Each line below must be written out exactly as shown.

---------- INPUT MATERIAL ----------

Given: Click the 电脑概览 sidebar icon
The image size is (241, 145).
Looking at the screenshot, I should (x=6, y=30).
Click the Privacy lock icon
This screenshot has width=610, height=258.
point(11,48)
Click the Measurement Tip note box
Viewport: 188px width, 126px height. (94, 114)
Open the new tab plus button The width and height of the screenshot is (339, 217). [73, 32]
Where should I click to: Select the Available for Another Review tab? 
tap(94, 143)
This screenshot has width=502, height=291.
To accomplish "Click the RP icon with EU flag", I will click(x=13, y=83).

----------

§ ANSWER BELOW:
Given: Click the 电脑概览 sidebar icon
The image size is (241, 145).
Looking at the screenshot, I should (x=6, y=30).
Click the Privacy lock icon
This screenshot has width=610, height=258.
point(11,48)
Click the Measurement Tip note box
Viewport: 188px width, 126px height. (94, 114)
Open the new tab plus button The width and height of the screenshot is (339, 217). [73, 32]
Where should I click to: Select the Available for Another Review tab? 
tap(94, 143)
This screenshot has width=502, height=291.
To accomplish "Click the RP icon with EU flag", I will click(x=13, y=83).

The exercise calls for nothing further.